=== PAGE ===

What is a Roth IRA?
To begin understanding what a Roth IRA is, you must first understand what the general term IRA refers to. An IRA refers to an Individual Retirement Arrangement, although most people refer to it as an Individual Retirement Account. An IRA is simply an account title and when you open one, there is actually not anything inside of it.
The IRA account owner must fund the IRA with their individual investment selections. For example, an IRA owner could buy cash investments, individual stocks and bonds, mutual funds or even real estate investment trusts (REITs). The most important thing to remember is that an IRA itself is not an investment, but a type of investment account.
Why Choose Roth IRA vs Traditional IRA?
There are many differences between the Roth IRA and traditional IRA account. Please read Roth IRA vs Traditional IRA to understand which is best for your retirement.
Roth IRA Rules
To understand the Roth IRA income rules, refer to our 2014 Roth IRA Rules article.

===

EXERCISES.
**a)** In the Roth IRA page, starting with "The IRA account" and going on through "for your retirement.", rewrite the passage with "mutual funds" changed to "exchange-traded funds".
**b)** According to the Roth IRA page, what does the abbreviation IRA formally stand for?

=== INFORMATION SUPPLIED ===

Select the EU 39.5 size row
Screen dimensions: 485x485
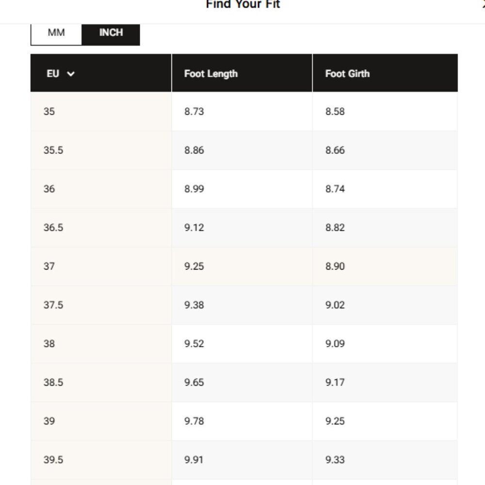[244, 459]
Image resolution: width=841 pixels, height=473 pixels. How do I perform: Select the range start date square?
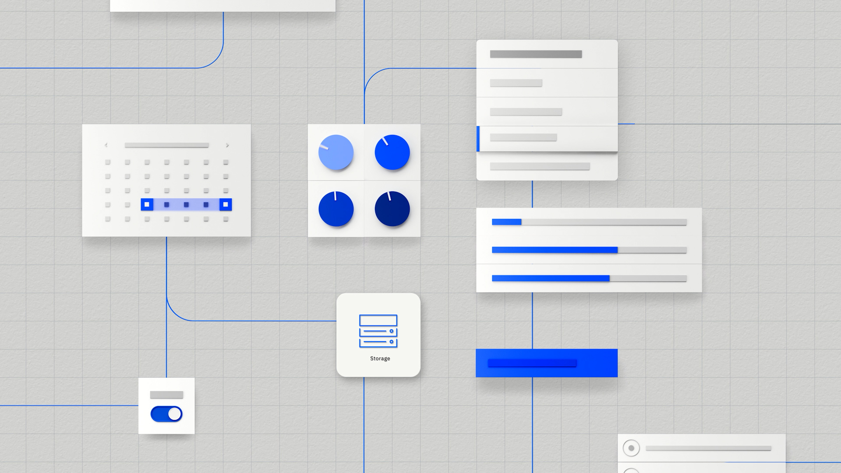pyautogui.click(x=147, y=205)
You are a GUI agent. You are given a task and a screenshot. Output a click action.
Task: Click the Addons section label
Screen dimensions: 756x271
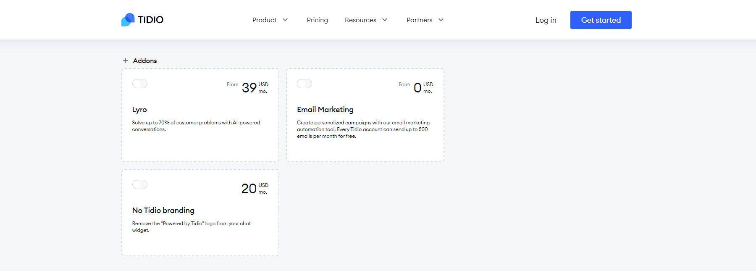(x=145, y=61)
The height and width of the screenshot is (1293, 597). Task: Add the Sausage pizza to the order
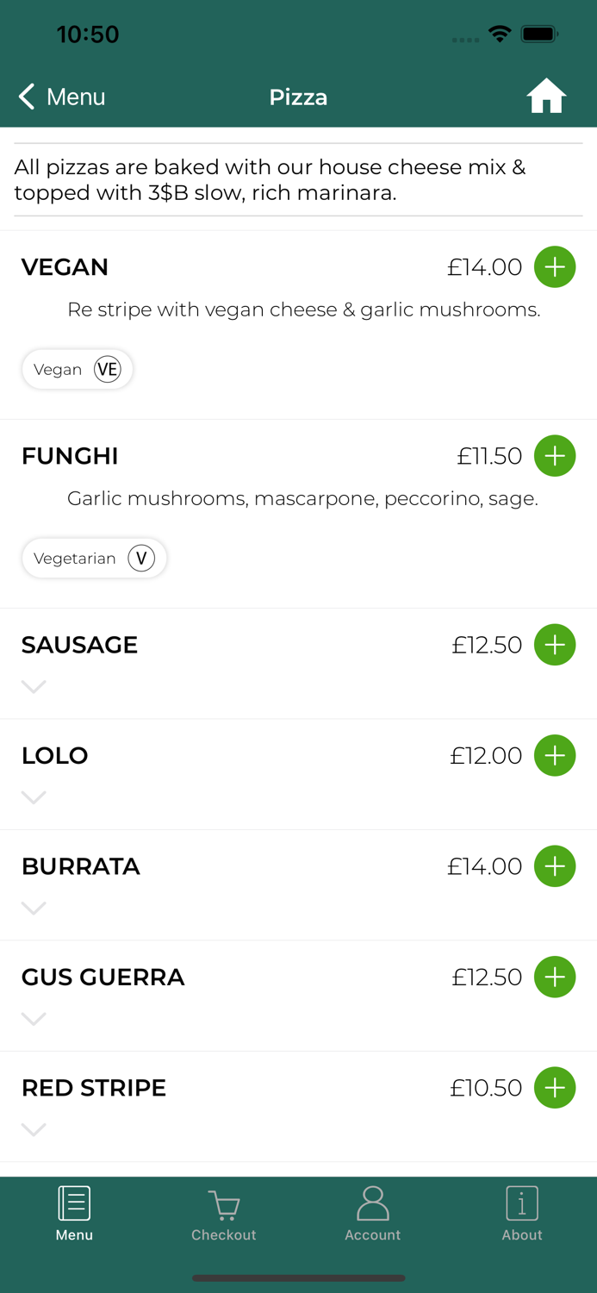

===

ANSWERS BELOW.
**a)**
The IRA account owner must fund the IRA with their individual investment selections. For example, an IRA owner could buy cash investments, individual stocks and bonds, exchange-traded funds or even real estate investment trusts (REITs). The most important thing to remember is that an IRA itself is not an investment, but a type of investment account.
Why Choose Roth IRA vs Traditional IRA?
There are many differences between the Roth IRA and traditional IRA account. Please read Roth IRA vs Traditional IRA to understand which is best for your retirement.

**b)** Individual Retirement Arrangement